The silvicultural intervention has evidently occurred in this case, despite recreational pressure.
But how many beneficial interventions never occur in woodlands like Comer simply due to the fear that the public wouldn’t understand and accept such changes?
How much biodiversity and timber productivity should be lost throughout woodlands for the sake of small-scale landscape sensitivity?
The need for signage to justify a conventional thin reveals both the primary virtue and the primary pitfall of recreation-oriented forests:
A recreationalist’s knowledge ecology, silviculture, or timber markets is irrelevant. Their opinion on how a forest should be managed is valid. This is not detracted from by any lacking in the mentioned fields.
Instead, the validity of a recreationalist’s opinion is determined by whether they paid for parking or not.

On the one hand, this phenomenon results in an increased managerial interest in public stakeholder engagement.
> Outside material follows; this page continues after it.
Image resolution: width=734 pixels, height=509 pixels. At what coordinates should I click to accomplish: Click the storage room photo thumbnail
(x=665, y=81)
Increased interest in visitor preferences, as well as their health and well-being, is one of my favourite aspects of modern forest management, and it very much aligns with the UK’s national woodland policies (see WfW, England Trees Action Plan, Scotland’s Forestry Strategy).
On the other hand, dog-walking does not contribute quite as much to national security as a consistent domestic timber supply does.

Thus, it is important to remember what a multi-functional woodland actually is when they are advocated and managed for.
It is not simply a woodland that accommodates multiple forms of recreation (though I remain approving of walking, cycling, and horse tracks, of course)!
It is a woodland where both provisioning and non-provisioning functions are acknowledged, appreciated, and managed for, without an intrinsic ranking system of their “worthiness”.
Timber production is not an evil and unworthy usage of all woodland, and recreation is not a good sole usage of a purportedly “multi-functional” woodland.
If a manager is worried that woodland users will perceive these objectives to conflict, explanatory signage, as the National Trust has done at Comer, may be beneficial.
If most woodland users still percieve the objectives to conflict after this, then a fully multi-functional woodland is likely not appropriate in the given context.
The sooner a woodland manager acknowledges this reality, the better placed they are to deliver what the UK truly wants from her woodlands – purpose.
Thanks for reading.
– Bethany Breward
10/05/2025
References
National Trust. 2023. About the National Trust today. Available at: https://www.nationaltrust.org.uk/who-we-are/about-us/about-the-national-trust-today. Accessed 10th May 2025.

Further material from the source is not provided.